One of the ambitions of the United Nations Framework Convention on Climate Change (UNFCCC) is galvanising the international community to avoid dangerous interference with Earth’s climate. To do this, it sets limits to the amount of change we can afford. But new research on reefs suggests the limits are too high.
The UNFCCC tries to reduce climate change to a point where humans have a chance to tolerate or adapt to any changes. The currently accepted point is 450 ppm of CO₂ in the atmosphere. But there is growing evidence that 450 ppm (which is likely to result in an average global temperature around 2 degrees warmer than the pre-industrial period) may result in unacceptable change and risks to natural and human systems.
In the case of the world’s ocean, 450 ppm will see us reach key thresholds such as under-saturation in the Southern Ocean. This is the concentration at which calcium carbonate crystals, in many shells and skeletons, no longer form naturally. This is also the point at which the resulting sea temperatures will begin to irreversibly impact ecosystems from coral reefs to kelp forests. These changes in the ocean are matched by similar points within terrestrial systems as the 450 ppm threshold is reached and exceeded.
Most importantly, 450 ppm appears to be the lowest emission scenario to deliver a climate that somewhat stabilises by the end of the century. At higher temperatures, the climate increasingly continues to change for many decades and centuries.
The “burning embers” diagrams from the Intergovernmental Panel on Climate Change in 2001 (see Figure 1) provide a convincing case for adopting a 450 ppm or 2°C climate change “guardrail” to avoid dangerous climate change. This sentiment was central to the synthesis report published by the Climate Change Congress held in Copenhagen in March 2009. Since then, it has become central plank of climate policy, driving discussions at the 15th Conference of the Parties (COP 15) and the United Nations Framework Convention on Climate Change later that year in Copenhagen.
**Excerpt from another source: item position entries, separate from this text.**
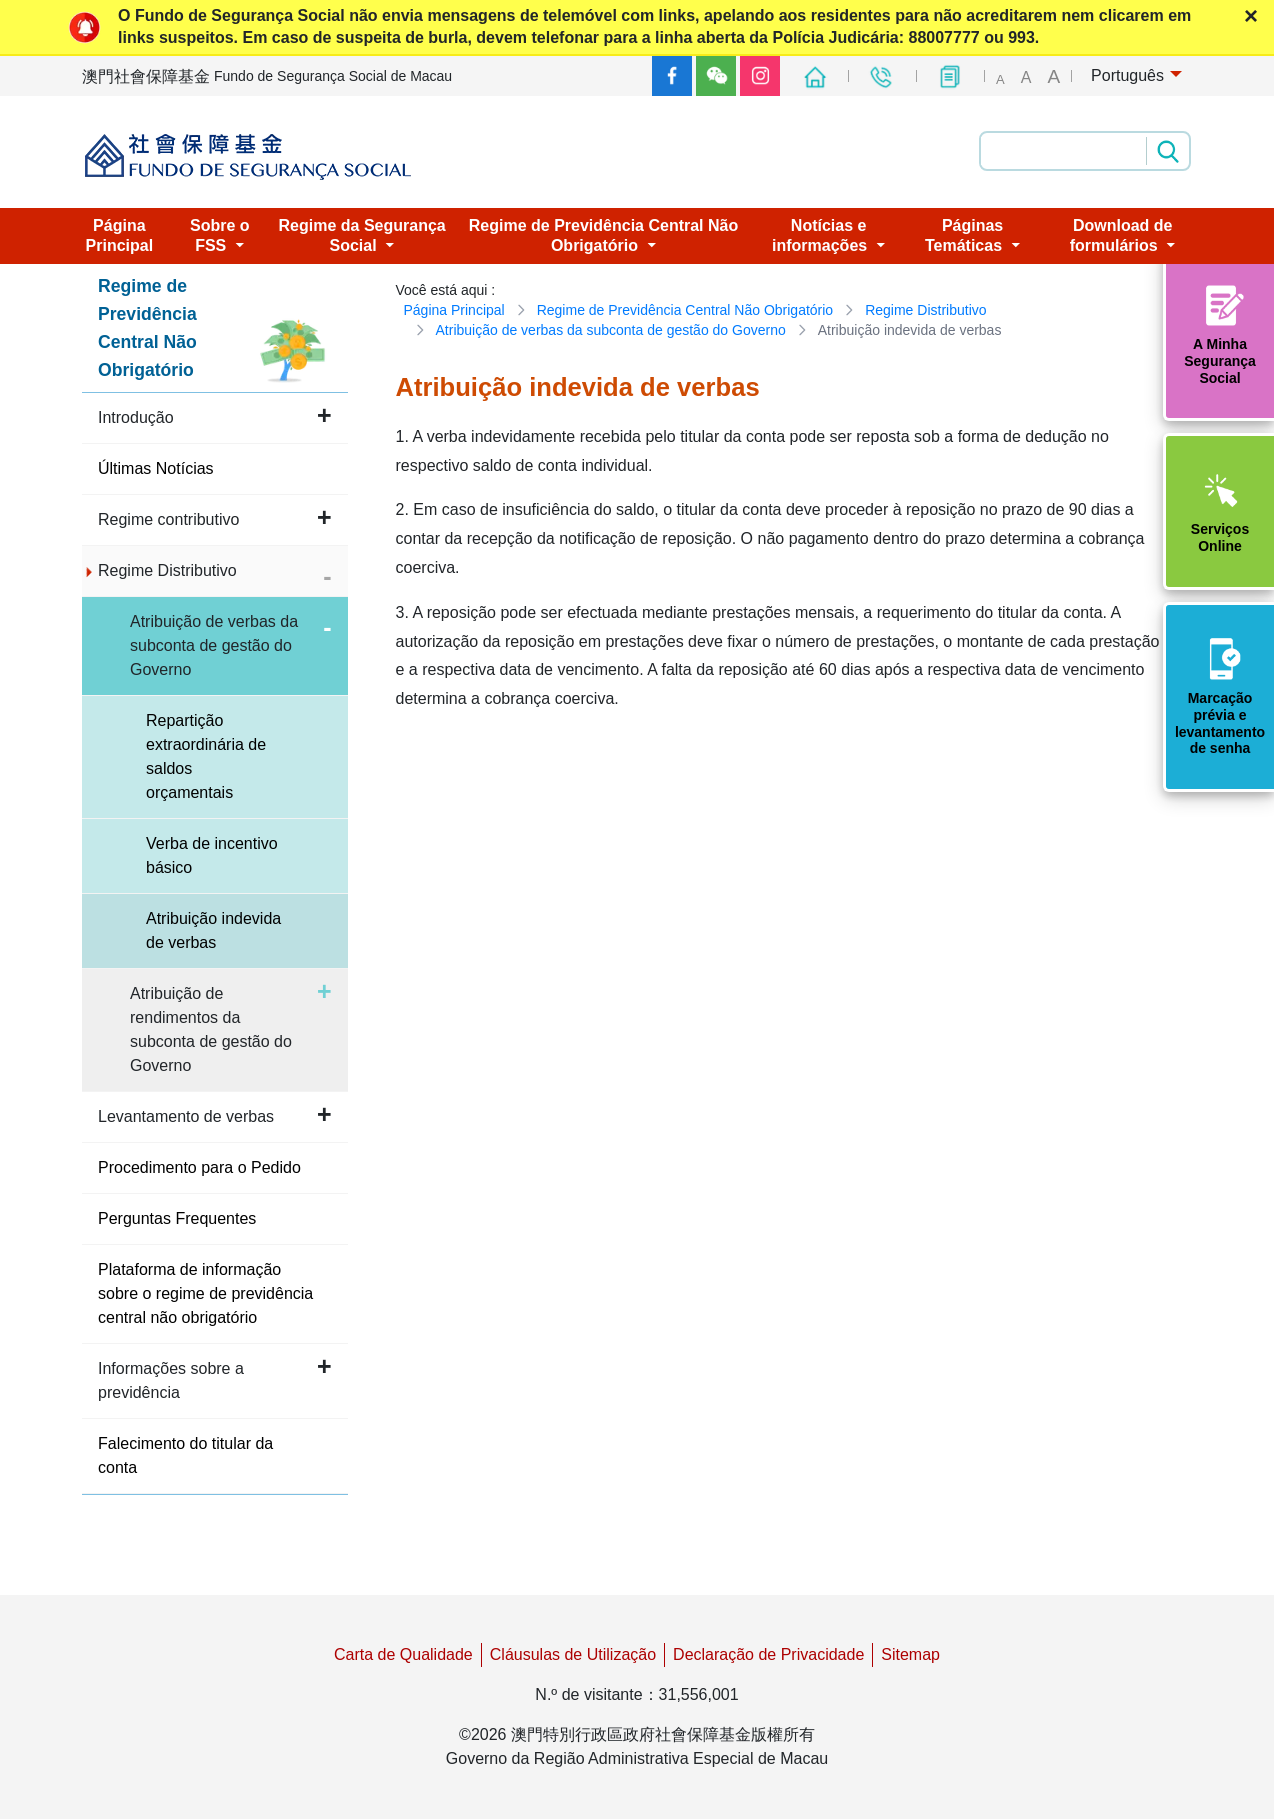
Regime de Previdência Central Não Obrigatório (685, 310)
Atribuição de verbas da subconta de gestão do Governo (611, 330)
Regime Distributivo (925, 310)
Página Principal (454, 310)
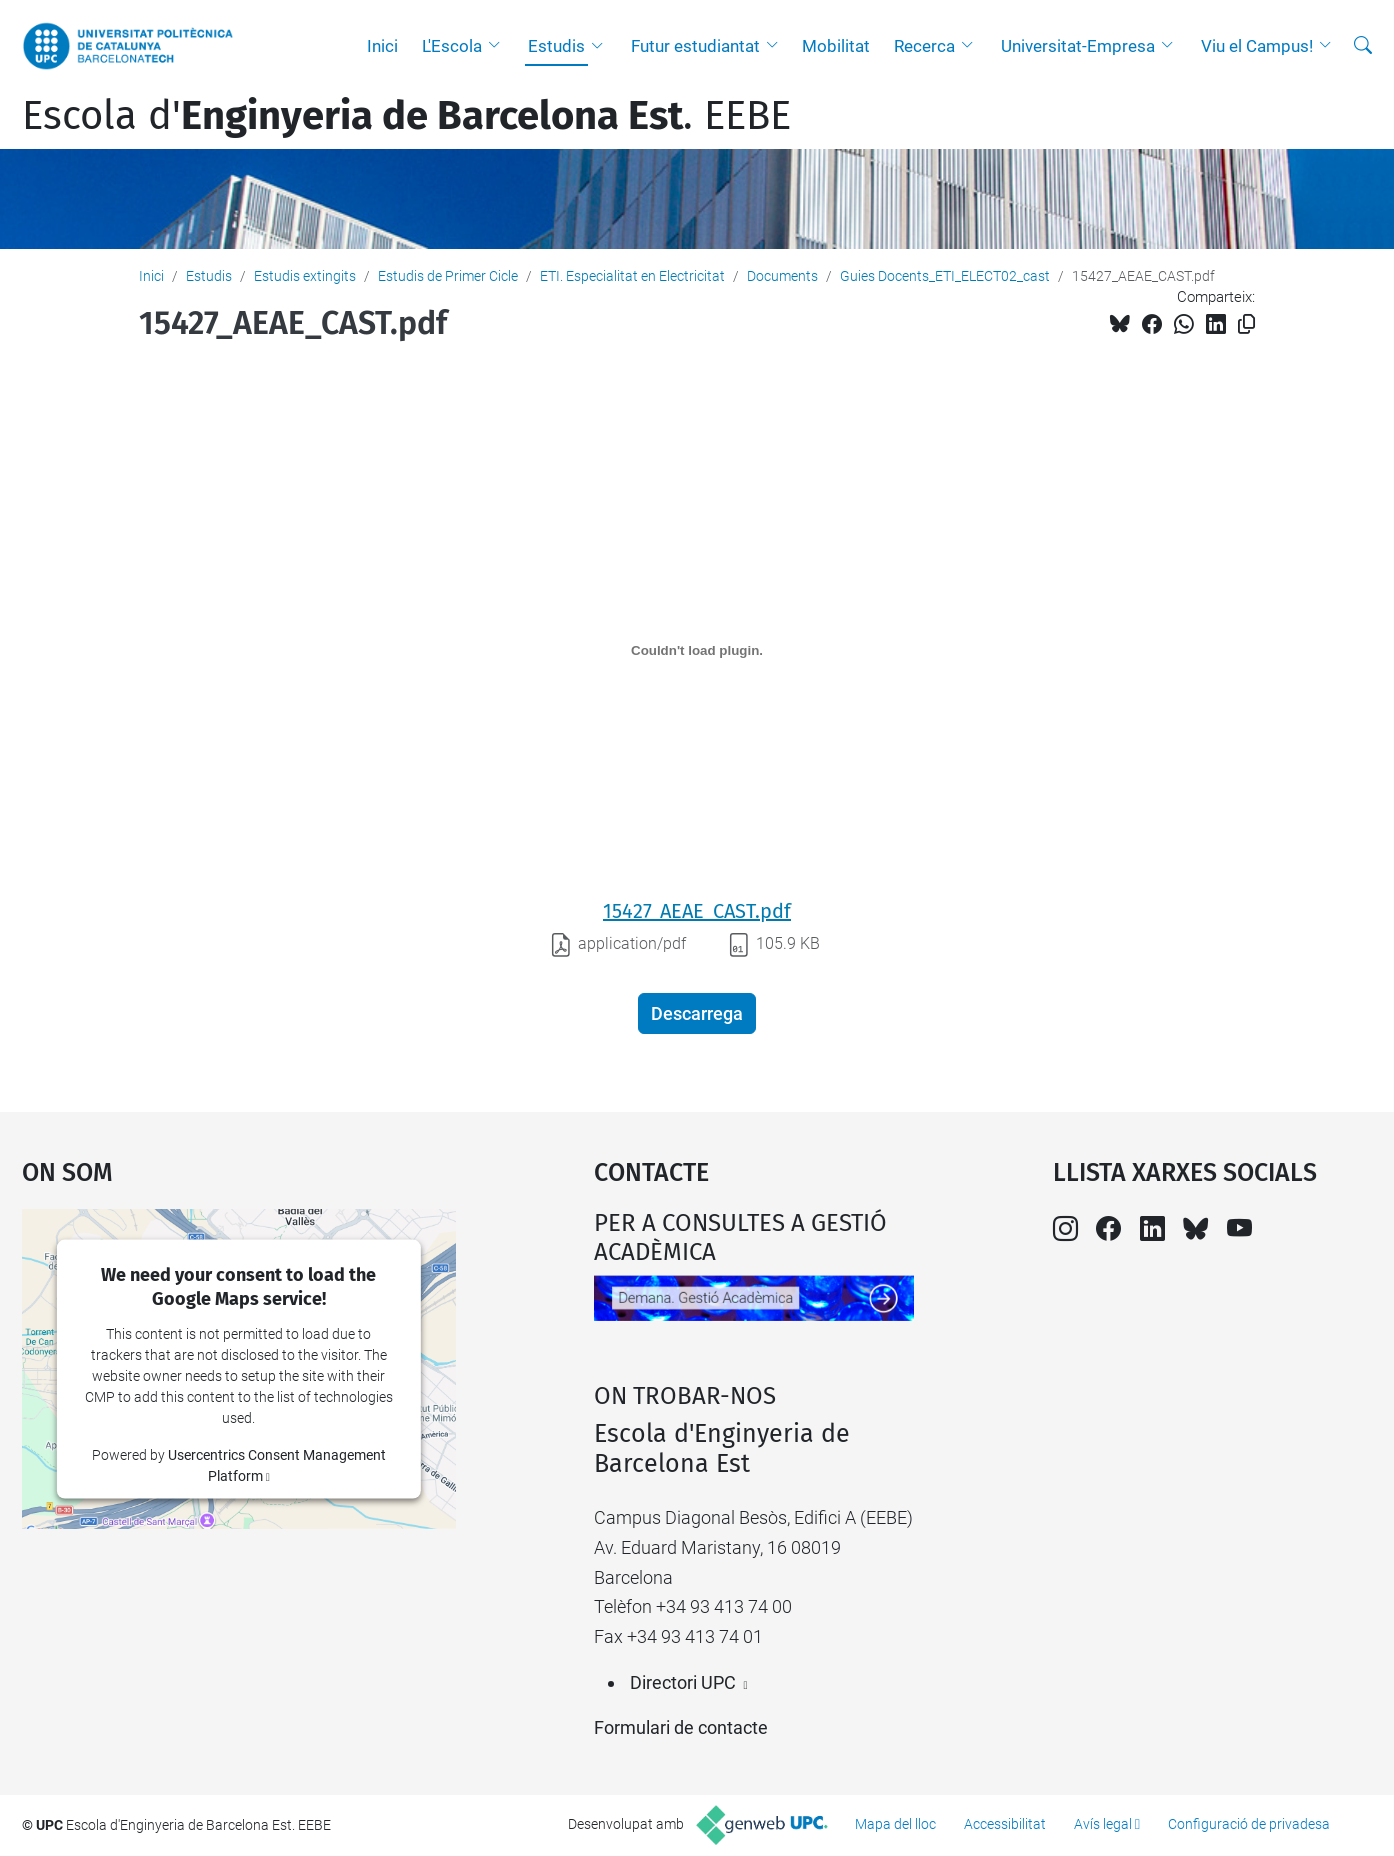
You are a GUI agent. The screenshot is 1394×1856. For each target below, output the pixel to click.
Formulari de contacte (681, 1727)
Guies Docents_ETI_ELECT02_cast (945, 276)
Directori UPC (683, 1682)
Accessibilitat (1005, 1824)
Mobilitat (836, 46)
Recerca (924, 46)
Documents (782, 276)
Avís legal (1103, 1824)
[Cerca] (1363, 46)
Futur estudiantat (695, 46)
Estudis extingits (305, 276)
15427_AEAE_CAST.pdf (697, 911)
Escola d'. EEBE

But recent evidence suggests that the 450 ppm guardrail may not be as safe as at first thought. Our modelling study published in international journal Nature Climate Change this week reveals that increasing global temperatures to 2°C above pre-industrial global temperatures will be too hot for two-thirds of the world’s corals and reefs.
The study involved scientists from Potsdam, the University of British Columbia in Canada and the Universities of Melbourne and Queensland in Australia. To project the cumulative heat stress at 2160 reef locations worldwide, they used 19 global climate models that represent the combined work of the Coupled Model Intercomparison Project. By applying different emission scenarios covering the 21st century and multiple climate model simulations, a total of more than 32,000 simulation years was diagnosed. This allows for a more robust representation of the implications of the current set of climate projections, and consequently the inherent uncertainties, than any previous study.
The news from the study published today is not encouraging. Corals might be okay if they were able to adapt to the changes through rapid evolution. However, this is extremely optimistic and has little scientific evidence to support it.
Corals also have long generation times that may range from five to several hundred years, and often relatively low levels of genetic diversity. All of these features of their life cycle militate against the rapid evolution of corals to keep pace with rising sea temperatures.
In a nutshell, corals are not like fruit flies or bacteria, which have much shorter generation times (hours to weeks) and consequently can evolve relatively rapidly.
The paper also investigates what would happen if the susceptibility of corals to thermal stress increased as a result of other factors such as ocean acidification and pollution.
Ocean acidification is a consequence of the increasing amount of carbon dioxide entering the world oceans. Recent studies have indicated that the sensitivity of corals to thermal stress increases when they are exposed to acidified conditions. This situation has serious implications: current estimates of thermal sensitivity might underestimate, not overestimate, the future impact of climate change on corals.
On the basis of this information, the authors conclude that the thermal threshold required to protect at least half of the coral reefs worldwide lies at or below a 1.5°C mean increase in global average temperature.
The key question in all of this is how general the analysis and conclusions are for other systems. Recent observations of the behaviour of Arctic summer sea ice (which is plummeting and may disappear as early as the end of this decade) suggest that like corals, sea ice dynamics are much more sensitive to changes in greenhouse gases and hence average global temperature than at first thought.
We may have to revise our understanding of the vulnerability of Earth’s natural and physical systems. If so, we may need to rethink the past 2°C climate change guardrail and readjust it to 1.5°C or even lower. While this may seem like an ever-shifting guardrail, getting an accurate picture on where it lies is absolutely crucial to the international policy on climate change that the world is so desperately needs.